■ What is being asked ■
Rewrite the entries from the line containing "Viewport: 868px width, 551px" through the line containing "(x=123, y=24)", putting "Reload" in place of "Refresh" and keeping everything else the same.

■ Supplied records ■
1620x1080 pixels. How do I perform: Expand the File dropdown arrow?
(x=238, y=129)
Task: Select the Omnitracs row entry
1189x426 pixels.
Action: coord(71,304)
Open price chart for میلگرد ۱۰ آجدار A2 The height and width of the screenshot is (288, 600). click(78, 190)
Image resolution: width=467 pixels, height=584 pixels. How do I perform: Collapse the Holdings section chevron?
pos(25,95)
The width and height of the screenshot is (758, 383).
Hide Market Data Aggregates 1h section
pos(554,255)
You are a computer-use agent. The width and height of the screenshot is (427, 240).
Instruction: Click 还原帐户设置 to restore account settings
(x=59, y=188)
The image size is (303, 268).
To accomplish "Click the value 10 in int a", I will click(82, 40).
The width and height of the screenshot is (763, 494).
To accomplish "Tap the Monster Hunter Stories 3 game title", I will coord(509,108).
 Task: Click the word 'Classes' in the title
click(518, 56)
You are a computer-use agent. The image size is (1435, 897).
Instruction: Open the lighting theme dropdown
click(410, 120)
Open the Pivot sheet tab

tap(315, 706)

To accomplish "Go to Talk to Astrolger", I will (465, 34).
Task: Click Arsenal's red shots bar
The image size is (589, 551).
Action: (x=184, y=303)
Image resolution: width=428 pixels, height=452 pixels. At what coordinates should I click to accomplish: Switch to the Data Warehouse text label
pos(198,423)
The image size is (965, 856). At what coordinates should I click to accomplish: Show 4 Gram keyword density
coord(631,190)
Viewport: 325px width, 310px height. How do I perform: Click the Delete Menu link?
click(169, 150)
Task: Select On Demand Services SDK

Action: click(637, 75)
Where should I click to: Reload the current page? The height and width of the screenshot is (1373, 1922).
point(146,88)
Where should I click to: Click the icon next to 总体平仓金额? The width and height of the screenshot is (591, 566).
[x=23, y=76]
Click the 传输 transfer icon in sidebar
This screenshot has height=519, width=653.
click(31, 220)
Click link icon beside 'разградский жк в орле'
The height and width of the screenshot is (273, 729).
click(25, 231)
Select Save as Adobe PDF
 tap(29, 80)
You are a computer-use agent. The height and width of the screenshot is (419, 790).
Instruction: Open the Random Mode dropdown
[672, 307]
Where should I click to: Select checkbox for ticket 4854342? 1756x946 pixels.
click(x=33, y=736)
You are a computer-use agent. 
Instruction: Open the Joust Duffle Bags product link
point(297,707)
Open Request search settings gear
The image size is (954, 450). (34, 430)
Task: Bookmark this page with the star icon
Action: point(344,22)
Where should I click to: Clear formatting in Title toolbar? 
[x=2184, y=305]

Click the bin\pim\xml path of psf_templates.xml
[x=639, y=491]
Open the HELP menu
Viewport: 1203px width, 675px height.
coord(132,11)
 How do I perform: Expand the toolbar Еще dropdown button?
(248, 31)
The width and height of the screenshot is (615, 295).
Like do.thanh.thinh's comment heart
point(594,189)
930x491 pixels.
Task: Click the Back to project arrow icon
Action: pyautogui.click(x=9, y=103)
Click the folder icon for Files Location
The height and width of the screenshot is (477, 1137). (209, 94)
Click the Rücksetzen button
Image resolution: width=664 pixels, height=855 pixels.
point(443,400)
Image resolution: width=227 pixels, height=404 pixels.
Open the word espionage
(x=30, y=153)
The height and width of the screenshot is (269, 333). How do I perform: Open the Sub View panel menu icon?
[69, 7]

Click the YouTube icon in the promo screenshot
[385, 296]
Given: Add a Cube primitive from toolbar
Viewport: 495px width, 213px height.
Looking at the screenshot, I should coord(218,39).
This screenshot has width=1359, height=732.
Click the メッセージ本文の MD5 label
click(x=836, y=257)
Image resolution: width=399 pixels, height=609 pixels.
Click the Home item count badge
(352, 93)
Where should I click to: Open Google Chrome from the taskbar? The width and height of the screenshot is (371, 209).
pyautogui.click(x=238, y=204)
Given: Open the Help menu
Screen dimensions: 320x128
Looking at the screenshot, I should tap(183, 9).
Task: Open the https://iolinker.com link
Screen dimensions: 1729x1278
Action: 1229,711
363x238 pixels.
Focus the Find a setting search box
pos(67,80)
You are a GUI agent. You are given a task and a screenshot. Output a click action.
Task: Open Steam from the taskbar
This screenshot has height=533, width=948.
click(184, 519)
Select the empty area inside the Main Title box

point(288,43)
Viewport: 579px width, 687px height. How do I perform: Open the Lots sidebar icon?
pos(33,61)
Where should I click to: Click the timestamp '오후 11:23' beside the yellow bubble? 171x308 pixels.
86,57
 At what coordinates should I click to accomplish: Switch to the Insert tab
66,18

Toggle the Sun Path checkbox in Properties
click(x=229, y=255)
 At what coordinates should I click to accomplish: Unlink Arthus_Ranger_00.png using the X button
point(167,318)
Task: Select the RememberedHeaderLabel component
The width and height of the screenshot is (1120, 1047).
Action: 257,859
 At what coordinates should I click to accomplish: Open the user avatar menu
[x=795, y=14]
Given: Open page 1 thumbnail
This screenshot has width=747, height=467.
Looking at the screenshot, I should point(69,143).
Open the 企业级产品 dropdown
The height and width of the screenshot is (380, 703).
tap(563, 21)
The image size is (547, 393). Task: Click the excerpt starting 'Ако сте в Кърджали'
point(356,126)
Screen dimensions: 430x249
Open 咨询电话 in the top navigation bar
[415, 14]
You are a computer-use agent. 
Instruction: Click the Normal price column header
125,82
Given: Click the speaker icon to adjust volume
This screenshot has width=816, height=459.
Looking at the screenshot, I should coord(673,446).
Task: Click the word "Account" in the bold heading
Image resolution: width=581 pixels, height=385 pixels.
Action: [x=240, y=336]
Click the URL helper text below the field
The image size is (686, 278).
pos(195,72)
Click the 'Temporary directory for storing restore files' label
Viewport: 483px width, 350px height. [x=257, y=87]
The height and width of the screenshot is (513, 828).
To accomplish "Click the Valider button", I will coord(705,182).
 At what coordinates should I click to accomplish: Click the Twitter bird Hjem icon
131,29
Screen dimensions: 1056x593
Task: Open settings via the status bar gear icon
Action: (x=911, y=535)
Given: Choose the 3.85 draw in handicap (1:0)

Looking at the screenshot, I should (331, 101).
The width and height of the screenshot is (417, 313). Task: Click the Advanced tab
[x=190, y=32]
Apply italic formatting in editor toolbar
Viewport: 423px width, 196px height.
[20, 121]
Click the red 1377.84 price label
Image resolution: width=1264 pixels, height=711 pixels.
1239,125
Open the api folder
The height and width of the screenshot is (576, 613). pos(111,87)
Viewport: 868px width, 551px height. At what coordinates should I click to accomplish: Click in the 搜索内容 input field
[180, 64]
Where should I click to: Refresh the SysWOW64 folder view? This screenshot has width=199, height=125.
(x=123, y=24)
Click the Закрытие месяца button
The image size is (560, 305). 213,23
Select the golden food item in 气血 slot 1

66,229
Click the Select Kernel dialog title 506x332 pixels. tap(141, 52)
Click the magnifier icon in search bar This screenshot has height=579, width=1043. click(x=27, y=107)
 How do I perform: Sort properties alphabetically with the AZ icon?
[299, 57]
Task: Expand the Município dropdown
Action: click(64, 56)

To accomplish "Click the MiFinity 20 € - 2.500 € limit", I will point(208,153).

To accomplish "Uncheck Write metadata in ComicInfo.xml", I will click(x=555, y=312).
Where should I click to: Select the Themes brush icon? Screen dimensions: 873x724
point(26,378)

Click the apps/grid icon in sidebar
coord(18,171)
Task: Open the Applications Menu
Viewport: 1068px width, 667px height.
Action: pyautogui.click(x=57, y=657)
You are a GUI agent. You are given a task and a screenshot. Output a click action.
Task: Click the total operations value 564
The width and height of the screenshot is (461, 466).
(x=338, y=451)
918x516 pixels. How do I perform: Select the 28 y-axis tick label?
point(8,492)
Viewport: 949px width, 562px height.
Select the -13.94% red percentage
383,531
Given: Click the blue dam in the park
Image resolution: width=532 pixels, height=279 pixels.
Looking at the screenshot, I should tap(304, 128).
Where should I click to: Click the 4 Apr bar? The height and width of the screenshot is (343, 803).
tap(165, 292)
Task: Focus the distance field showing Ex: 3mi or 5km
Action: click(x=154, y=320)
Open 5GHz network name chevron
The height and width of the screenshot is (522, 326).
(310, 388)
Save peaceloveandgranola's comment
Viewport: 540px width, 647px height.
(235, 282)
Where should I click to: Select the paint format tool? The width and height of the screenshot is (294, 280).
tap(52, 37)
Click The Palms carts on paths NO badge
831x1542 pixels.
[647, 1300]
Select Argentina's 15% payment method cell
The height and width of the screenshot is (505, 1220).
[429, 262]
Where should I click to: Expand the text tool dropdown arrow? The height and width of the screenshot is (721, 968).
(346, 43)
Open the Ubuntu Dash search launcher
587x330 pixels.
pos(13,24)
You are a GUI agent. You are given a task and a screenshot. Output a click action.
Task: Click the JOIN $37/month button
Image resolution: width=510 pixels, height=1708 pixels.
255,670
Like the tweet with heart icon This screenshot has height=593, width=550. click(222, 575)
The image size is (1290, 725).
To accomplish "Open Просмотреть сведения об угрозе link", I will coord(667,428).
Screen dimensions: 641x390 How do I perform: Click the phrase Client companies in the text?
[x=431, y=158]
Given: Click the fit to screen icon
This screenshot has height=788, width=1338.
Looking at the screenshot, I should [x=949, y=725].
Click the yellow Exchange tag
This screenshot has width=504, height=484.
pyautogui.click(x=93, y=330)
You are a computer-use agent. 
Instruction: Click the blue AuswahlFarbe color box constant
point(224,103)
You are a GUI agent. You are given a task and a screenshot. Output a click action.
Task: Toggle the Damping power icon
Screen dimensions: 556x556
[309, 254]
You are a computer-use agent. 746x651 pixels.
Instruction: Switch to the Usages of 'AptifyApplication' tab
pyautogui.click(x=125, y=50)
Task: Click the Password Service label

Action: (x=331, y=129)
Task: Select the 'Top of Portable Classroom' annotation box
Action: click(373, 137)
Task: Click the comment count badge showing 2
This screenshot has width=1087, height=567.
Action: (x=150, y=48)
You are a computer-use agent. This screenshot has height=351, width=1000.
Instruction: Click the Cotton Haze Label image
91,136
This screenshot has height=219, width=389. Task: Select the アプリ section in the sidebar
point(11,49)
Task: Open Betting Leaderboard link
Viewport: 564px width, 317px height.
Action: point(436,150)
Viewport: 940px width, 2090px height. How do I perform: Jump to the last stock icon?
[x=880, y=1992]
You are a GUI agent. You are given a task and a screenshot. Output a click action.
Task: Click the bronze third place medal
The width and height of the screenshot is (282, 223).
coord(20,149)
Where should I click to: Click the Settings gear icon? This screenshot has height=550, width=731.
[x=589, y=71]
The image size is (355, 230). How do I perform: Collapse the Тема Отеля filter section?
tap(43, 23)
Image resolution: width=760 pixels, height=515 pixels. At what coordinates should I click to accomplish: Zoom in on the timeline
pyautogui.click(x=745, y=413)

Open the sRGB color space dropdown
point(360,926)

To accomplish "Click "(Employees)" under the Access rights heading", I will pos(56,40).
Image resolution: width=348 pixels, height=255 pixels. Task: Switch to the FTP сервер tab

■ Solution below ■
Viewport: 868px width, 551px height. At what coordinates should I click to accomplish: Click in the 搜索内容 input field
[180, 64]
Where should I click to: Reload the SysWOW64 folder view? This screenshot has width=199, height=125.
(x=123, y=24)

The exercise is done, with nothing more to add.